Tuesday, December 18, 2007
Today's Washington Trail News, an e-mail newsletter from the Washington Trails Association, has lots of great information about hiking and snowshoeing during the winter. A lot of it is also available on their website, including a feature on snowshoeing at Mount Rainier, trip reports from Rainier and elsewhere, and a summary of WTA's most productive year ever, thanks to the thousands of you who volunteered to help with trail maintenance and storm repair at places like Mount Rainier and our surrounding forests!
A couple of quick news items:
We will soon be posting advertisements on the Student Conservation Association's website for next summer's Conservation Internships. I'll keep you posted as we decide which positions to advertise, but you'll already find next year's interpretive internship at Sunrise advertised. These are great opportunities for short-term positions with loads of job experience, ideal for college students. Check our website for a list of the kinds of positions we filled last year.
I spoke yesterday with Jay Satz at SCA, who said that he had the proof of our Mount Rainier Recovery posters on his desk, which are, in his words, "drop-dead gorgeous." We've asked for one minor tweak to the design, and should have the posters in hand in about a week or so. Watch for an announcement shortly asking for help with a mailing party after the holidays to get the posters out to all of our volunteers
Also pending: announcement in the next day or two of a major donation by a prominent local corporation in support of our volunteer program and its partners...
I've gotten lots of volunteer applications in the past few weeks. Thank you to all who are interested in joining us or returning next year! Remember, there isn't much going on during the winter, but volunteer opportunities will expand exponentially as soon as the snow starts melting in May and June. Make your plans now, and we'll look forward to working with you come summer, if not before.
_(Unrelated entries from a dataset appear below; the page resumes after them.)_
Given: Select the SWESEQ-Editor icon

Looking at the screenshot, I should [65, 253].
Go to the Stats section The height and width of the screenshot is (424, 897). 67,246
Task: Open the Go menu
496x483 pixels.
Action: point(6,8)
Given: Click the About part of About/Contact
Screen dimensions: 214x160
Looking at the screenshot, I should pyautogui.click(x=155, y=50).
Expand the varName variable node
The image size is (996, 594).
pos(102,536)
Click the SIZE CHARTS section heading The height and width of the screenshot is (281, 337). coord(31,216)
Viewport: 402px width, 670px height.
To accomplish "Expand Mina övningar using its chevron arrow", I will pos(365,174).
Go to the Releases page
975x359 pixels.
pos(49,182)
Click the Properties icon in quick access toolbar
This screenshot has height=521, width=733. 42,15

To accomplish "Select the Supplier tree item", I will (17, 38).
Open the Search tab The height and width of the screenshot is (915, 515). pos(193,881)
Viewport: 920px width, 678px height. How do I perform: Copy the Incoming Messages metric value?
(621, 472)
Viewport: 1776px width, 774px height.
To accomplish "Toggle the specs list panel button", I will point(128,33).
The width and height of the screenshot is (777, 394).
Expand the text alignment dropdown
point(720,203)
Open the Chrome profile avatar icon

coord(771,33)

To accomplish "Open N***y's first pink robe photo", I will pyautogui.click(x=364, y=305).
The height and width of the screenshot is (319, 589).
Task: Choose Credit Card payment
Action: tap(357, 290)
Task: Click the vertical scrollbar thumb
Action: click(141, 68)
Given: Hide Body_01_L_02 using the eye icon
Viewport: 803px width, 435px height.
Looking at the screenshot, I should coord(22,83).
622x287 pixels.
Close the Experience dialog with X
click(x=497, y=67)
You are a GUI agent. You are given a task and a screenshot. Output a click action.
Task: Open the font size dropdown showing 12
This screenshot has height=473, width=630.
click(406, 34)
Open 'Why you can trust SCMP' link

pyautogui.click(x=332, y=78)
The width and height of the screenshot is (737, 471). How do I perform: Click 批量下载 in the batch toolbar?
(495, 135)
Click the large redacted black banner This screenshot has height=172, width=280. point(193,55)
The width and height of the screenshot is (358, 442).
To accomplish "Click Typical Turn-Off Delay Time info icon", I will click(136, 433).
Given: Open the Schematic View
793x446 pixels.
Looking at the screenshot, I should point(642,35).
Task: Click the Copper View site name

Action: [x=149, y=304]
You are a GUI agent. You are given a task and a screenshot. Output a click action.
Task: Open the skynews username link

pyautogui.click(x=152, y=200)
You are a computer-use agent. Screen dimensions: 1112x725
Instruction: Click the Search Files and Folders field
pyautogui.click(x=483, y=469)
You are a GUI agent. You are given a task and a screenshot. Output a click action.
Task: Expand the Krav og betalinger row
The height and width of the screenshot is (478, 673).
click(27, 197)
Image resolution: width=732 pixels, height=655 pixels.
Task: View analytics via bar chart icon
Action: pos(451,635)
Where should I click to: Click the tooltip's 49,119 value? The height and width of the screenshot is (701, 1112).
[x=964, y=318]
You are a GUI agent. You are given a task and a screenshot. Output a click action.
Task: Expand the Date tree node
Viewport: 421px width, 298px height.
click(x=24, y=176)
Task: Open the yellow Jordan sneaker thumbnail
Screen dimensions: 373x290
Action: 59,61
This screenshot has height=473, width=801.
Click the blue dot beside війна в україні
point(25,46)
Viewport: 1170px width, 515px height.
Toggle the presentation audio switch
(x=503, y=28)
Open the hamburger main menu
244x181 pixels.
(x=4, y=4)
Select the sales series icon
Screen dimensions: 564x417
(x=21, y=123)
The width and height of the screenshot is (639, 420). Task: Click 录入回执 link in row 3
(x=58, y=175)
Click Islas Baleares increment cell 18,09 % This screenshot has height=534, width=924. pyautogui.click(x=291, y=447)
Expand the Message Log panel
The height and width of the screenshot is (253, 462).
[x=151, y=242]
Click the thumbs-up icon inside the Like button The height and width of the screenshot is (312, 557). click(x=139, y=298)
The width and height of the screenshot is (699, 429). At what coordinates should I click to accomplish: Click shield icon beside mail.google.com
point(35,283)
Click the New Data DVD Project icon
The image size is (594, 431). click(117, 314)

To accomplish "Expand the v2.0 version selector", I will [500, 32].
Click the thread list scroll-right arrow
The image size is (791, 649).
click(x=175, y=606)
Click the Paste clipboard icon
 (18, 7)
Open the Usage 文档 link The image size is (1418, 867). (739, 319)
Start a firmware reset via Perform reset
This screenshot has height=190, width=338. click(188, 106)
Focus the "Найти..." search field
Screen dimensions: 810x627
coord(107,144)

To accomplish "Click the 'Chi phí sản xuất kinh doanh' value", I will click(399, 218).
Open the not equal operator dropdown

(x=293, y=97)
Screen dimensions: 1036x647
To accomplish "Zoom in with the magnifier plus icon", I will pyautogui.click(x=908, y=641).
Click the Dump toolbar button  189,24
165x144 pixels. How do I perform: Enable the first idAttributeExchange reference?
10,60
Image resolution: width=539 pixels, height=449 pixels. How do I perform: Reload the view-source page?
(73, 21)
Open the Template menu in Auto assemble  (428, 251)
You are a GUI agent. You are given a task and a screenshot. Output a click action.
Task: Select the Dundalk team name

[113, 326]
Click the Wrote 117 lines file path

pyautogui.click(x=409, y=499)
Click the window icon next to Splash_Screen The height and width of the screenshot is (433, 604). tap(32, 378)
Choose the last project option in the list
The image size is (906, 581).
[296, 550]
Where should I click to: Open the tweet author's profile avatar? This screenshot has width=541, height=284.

And finally: in the Fall/Winter issue of the National Parks Conservation Association's Northwest Regional Office Field Report (it's probably been out for ages but I just discovered it), a great article called "Helping Rainier Recovery: A Volunteer's Perspective," by NPCA volunteer Sylvia Williamson. "As one of 115 volunteers at Mount Rainier on Public Lands Day, I was delighted to volunteer for the Pyramid Creek Sherpa Project..." Thanks, Sylvia!
Monday, December 17, 2007
From the blog of the Northwest Interpretive Association:
"....Olympic National Park faired no better. The popular Hurricane Ridge road is closed due to shoulder damage - from lessons learned from last year's storm and Mt Rainier, a road may appear drivable but the shoulder may be undercut. Also closed because of the storm are the Heart o' the Hills campground, the Sol Duc road, the Hoh road and the Quinault roads.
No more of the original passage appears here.